Re-framing flood incident management as a public health measure, based on the benefits it brings to the affected population could potentially make it more cost-effective, as it would help us to reduce the health costs arising from natural hazards and poor environmental quality.
For example, there are studies that have assessed how, while during flood incident management, people are usually encouraged to save valuables, which are replaceable and covered by insurance, actually people value more saving items which have a sentimental value attached to them, and this seems to affect their mental health.
This study makes use of a qualitative element, the value chain analysis, and a quantitative one through the use of Bayesian statistics as part of a systems model and Quality of Life Years calculations.
The data are mostly provided a Public Health England 2014 longitudinal study on the impact of flooding on mental health, and a cost-benefit analysis on medical and public health interventions by the National Institute for Health and Care Excellence.
The data refer to the 2013/14 floods and a follow-up work done in 2015/16 on the same cohort.
This study is still at an experimental stage, as it has been peer-reviewed, but it needs to go through additional testing. Some caveats are that the data relate to a large, multi-regional flood event, which is reasonably infrequent, and as a longitudinal study it relates to the specific experiences of those affected. The study has produced some initial indications on the protective impact of flood incident management on people’s mental health.
The main outcome of this preliminary study was an estimate of treatment cost savings to the National Health Service. This is an important results because it quantifies the protective impact that Flood Incident Management has on people’s mental health. Based on our preliminary knowledge of this area, it seems like accounting for the mental impacts of floods does make a difference to the wider FIM.
To summarise, we could say that for us the importance of integrating non-market benefits into our economic valuations is twofold.
First, it helps us being more efficient and cost-effective by reducing the health costs arising from natural hazards, which eventually helps us adding value to the economy as a whole.
Second, this helps a government agency like ours shedding some light not only on the more evident and obvious benefits of responding to natural hazards, such as protecting lives and properties, but also on the wider positive impacts that it can have on people, such as their long-term mental health, which is crucial for justifying funding decisions during belt-tightening times.
Leaving economics aside, we can also argue that accounting for intangibles is important because it is fair towards people: reducing their burden from natural hazards and improving their benefits from a better access to the environment. This will always eventually lead the rationale for our decision-making.
At this regard, we are planning future work which will include health impacts across all the Agency’s business areas. The Environment Agency has started a partnership with Public health England, another government agency, to produce further research looking into how the health economics approaches could help us with our environmental economics work. In particular, we are looking into valuing environmental-health impacts. We are also interested in looking at productivity and welfare losses.
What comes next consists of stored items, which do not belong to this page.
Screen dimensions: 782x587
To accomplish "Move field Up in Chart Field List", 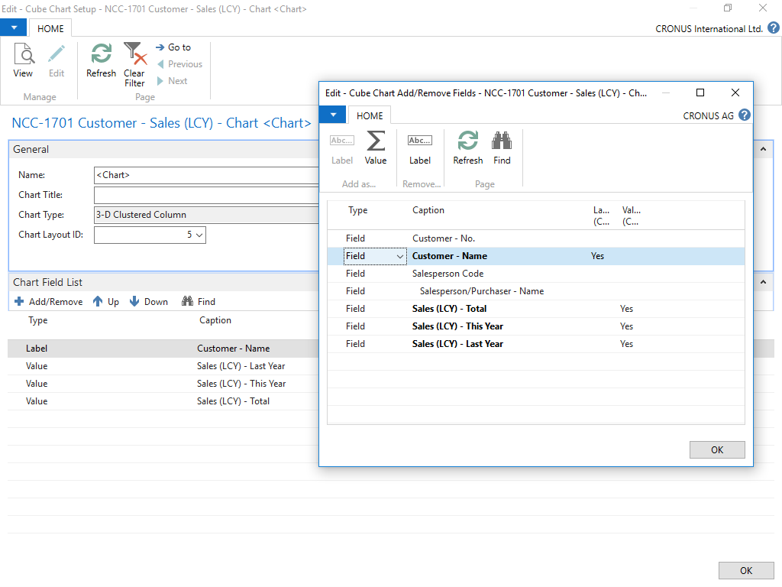I will pyautogui.click(x=106, y=302).
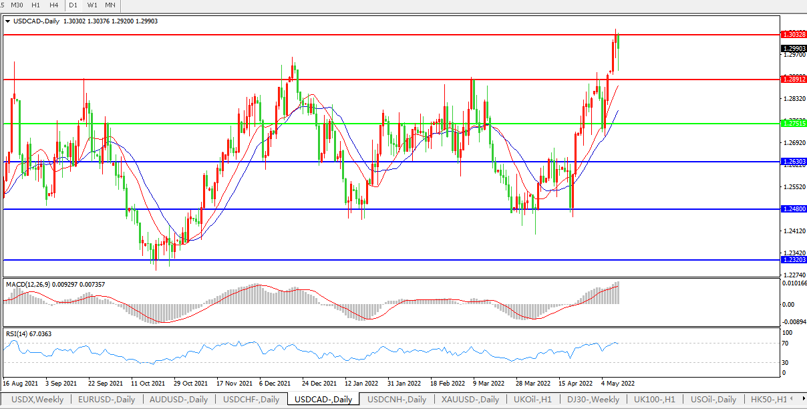Expand the USDCAD chart title triangle
This screenshot has width=807, height=409.
[7, 21]
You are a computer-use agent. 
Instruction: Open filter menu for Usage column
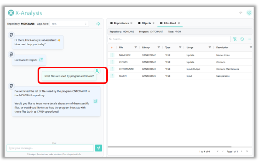point(210,48)
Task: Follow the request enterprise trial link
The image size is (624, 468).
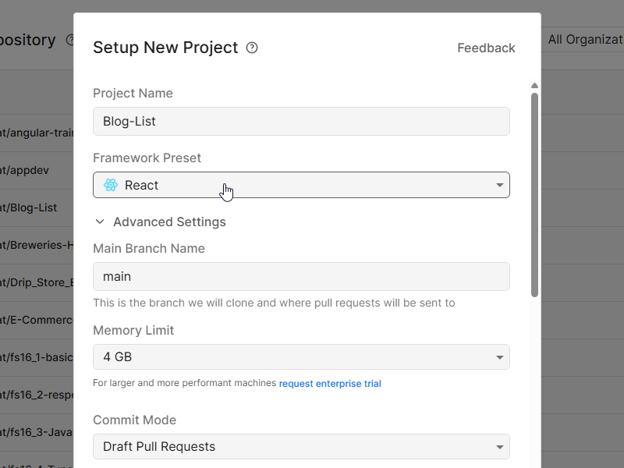Action: pos(330,384)
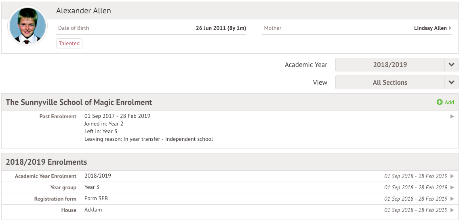Open the Academic Year dropdown arrow

point(451,65)
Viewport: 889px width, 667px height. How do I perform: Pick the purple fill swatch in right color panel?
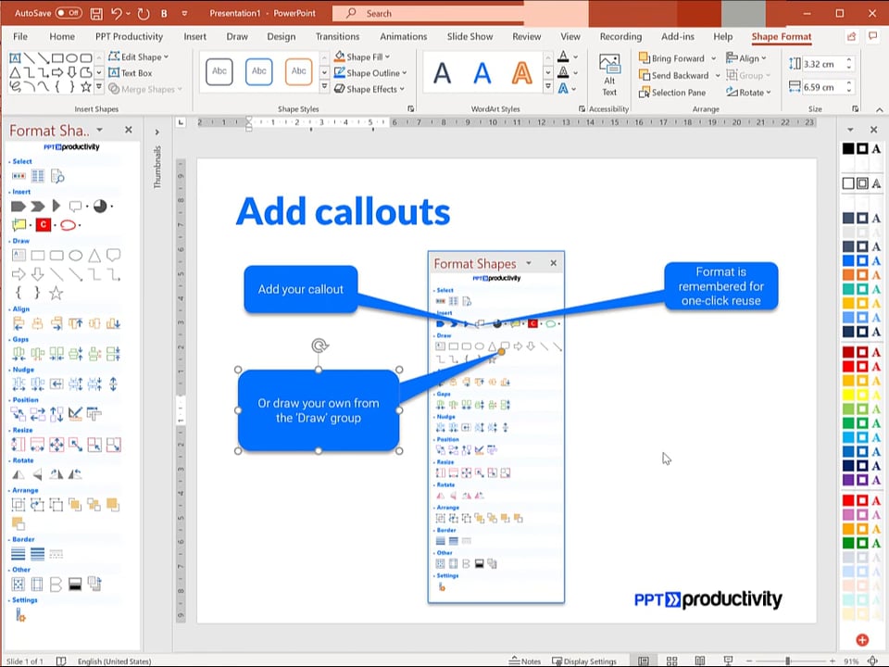click(x=848, y=480)
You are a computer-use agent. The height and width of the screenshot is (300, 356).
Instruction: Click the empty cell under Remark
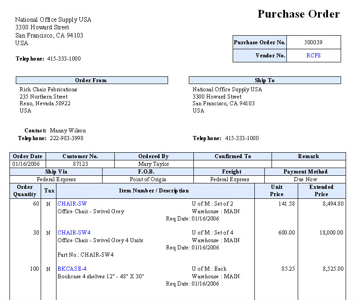pos(308,164)
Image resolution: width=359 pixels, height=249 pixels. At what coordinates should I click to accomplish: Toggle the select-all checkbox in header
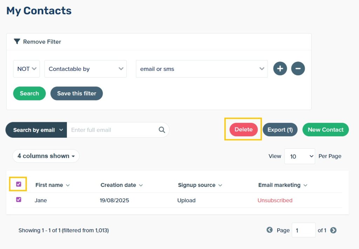click(19, 184)
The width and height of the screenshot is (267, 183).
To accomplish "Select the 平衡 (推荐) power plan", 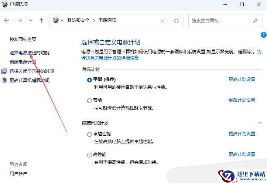I will (x=89, y=80).
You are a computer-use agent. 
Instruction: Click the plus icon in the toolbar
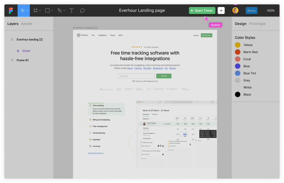click(221, 10)
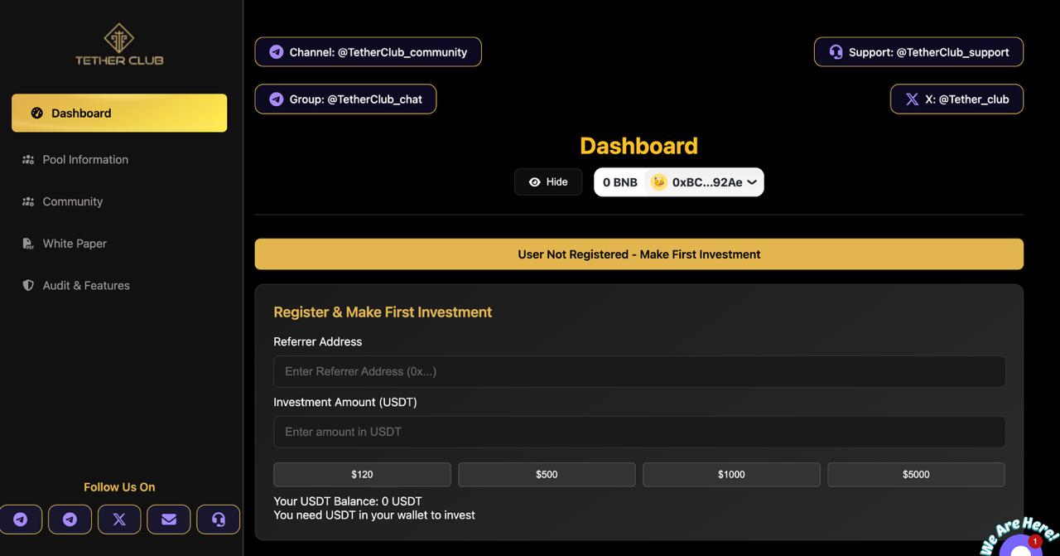
Task: Open the email envelope icon in the footer
Action: pyautogui.click(x=168, y=519)

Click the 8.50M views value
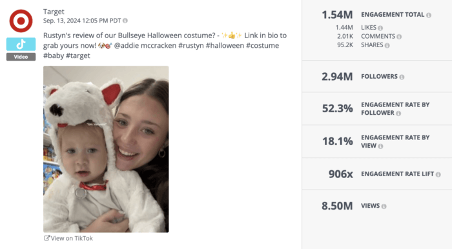[x=337, y=206]
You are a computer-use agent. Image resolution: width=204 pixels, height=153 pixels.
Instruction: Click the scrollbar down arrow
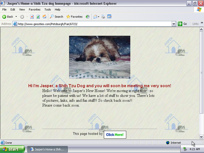coord(201,136)
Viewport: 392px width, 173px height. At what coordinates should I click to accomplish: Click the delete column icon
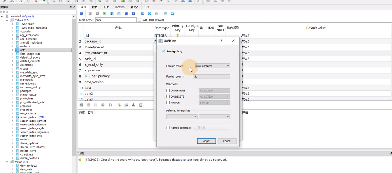(119, 13)
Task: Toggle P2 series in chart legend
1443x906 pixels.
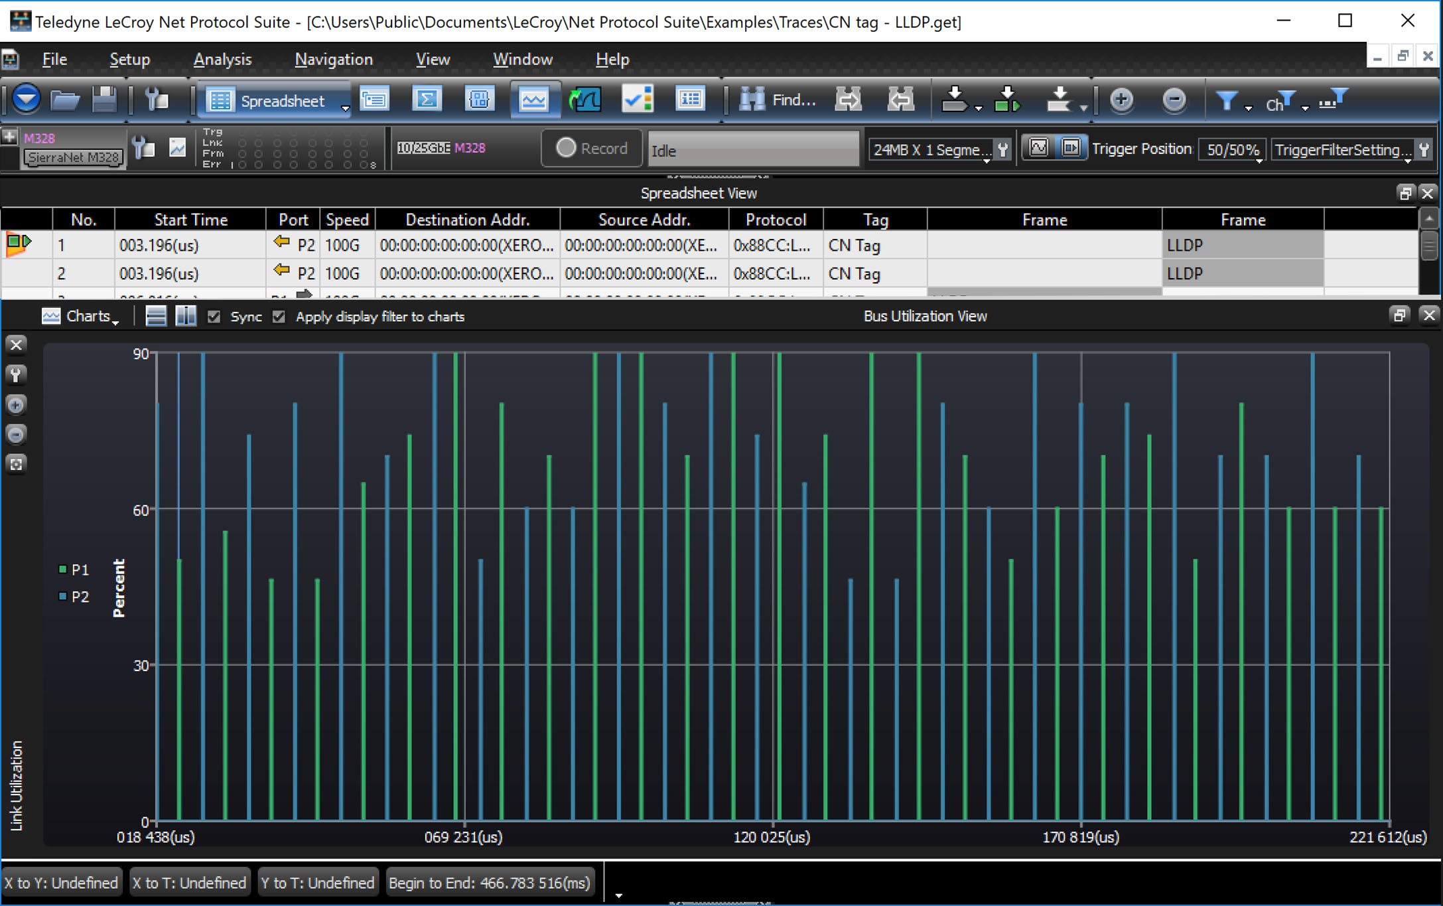Action: click(74, 597)
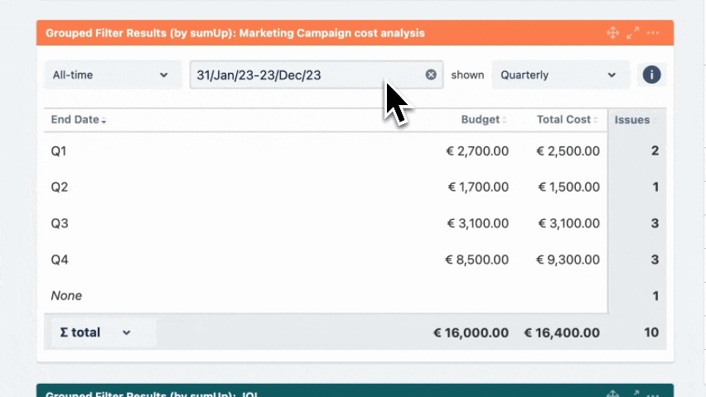Click the move icon on the teal gadget header
This screenshot has width=706, height=397.
[x=613, y=394]
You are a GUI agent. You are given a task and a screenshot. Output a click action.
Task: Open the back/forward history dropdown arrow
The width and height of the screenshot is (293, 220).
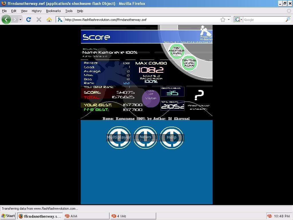(x=20, y=19)
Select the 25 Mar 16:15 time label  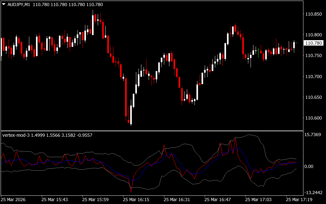click(x=136, y=200)
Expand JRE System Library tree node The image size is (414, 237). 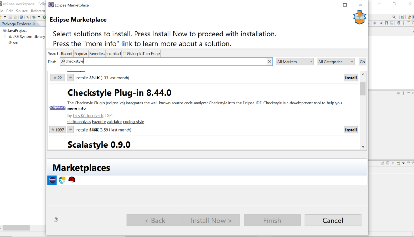(5, 36)
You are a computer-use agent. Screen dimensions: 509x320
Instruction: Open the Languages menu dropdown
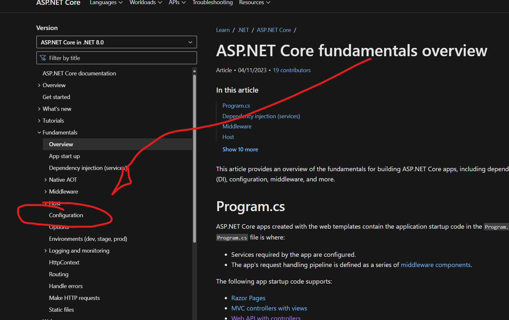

We are also interested in improving the benefits values available to assess the changes in the quality of water bodies, modelling how our interventions could improve health outcomes, such as river quality. This is as part of a larger research programme looking into improving the health benefits of nature, e.g. by improving the environment, better access to green spaces.
So, this is the end of my presentation, thank you very much for listening, and if you have any questions please feel free to ask now or get in touch via email.